VIVA is your first feature film, made in 2006. How did this come about? Did you have any funding? Judging by the production values and the number of cast members, it looks like it cost a ton.
I was lucky to find an investor who loved my script, my short films, and some photos I’d taken for Viva, and offered to fund it on an unrealistically low budget. I was very naïve about the cost of producing a feature film. I was doing and making so much myself that we really were saving a fortune by not hiring a proper art department, but we still ran way over budget. My investor stuck by me though, and we were able to finish the movie. Now that I look at it I can’t believe we shot it for such a low amount, when I hear how much other people spend on much simpler and less visual films.
The story has something of a feminist edge that's similar to Russ Meyer's Faster, Pussycat
I wanted to make a movie about what it would be like to be a woman in 1972 who bought into everything that the sexual revolution promised to women: freedom, equality, pleasure. Suddenly the message out there was that a woman who enjoyed sex was not a bad person, but a liberated person in charge of her own destiny. When she goes out with all of this optimism her hopes are slowly crushed, because she realizes that the utopia she had imagined is impossible within the actual world of relations between men and women. That was the original point of VIVA, and on top of that I put all of the pleasure, fun, and weirdness of the style and strangeness of that time, to make the audience feel like they were really there. I do consider myself a feminist in a general sort of way, in that I’m consciously trying to create a subjective and pleasurable space for women on the screen.
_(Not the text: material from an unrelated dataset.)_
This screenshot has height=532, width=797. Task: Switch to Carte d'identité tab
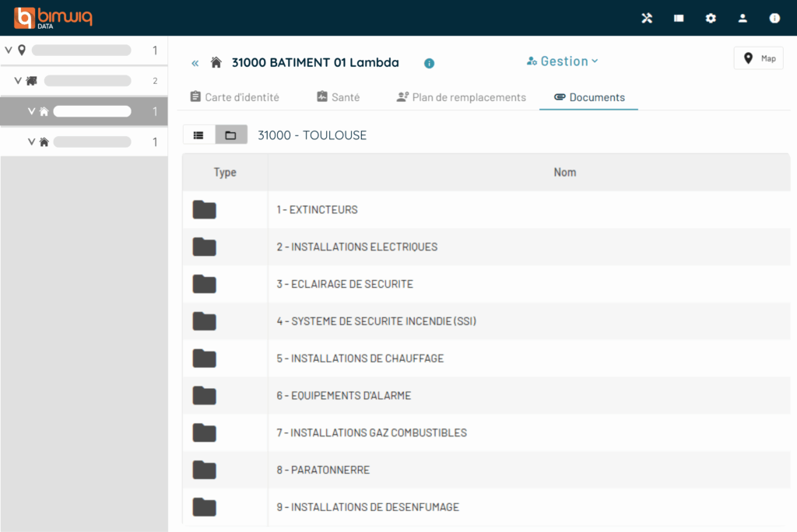point(234,97)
Where did you come up with the crazy cast of characters in VIVA? Each one is
more outrageous than the next.
I took some of the characters from VIVA from my own life (a little stylized, but the pickup lines are the same), and from movies and television from the 60s and 70s. Some of the actors studied particular characters in sexploitation movies to create their characters, with my guidance. But I mainly wanted to represent a cross-section of stereotypes from the 70s. I think stereotypes are key in creating comedy, and I wanted to produce that uncanny feeling of being inside a Playboy advertisement or British sex comedy or nudie flick.
I’ve finished the script and am doing production design for my next feature, a movie about witchcraft tentatively called The Love Witch, about a woman in the 70s who uses witchcraft to make men fall for her, with disastrous results…. I’m also working on scripts for a couple of sexy short films. One takes place in a circus and involves trapeze artists, the other is about a prostitute and her customers in London circa 1905.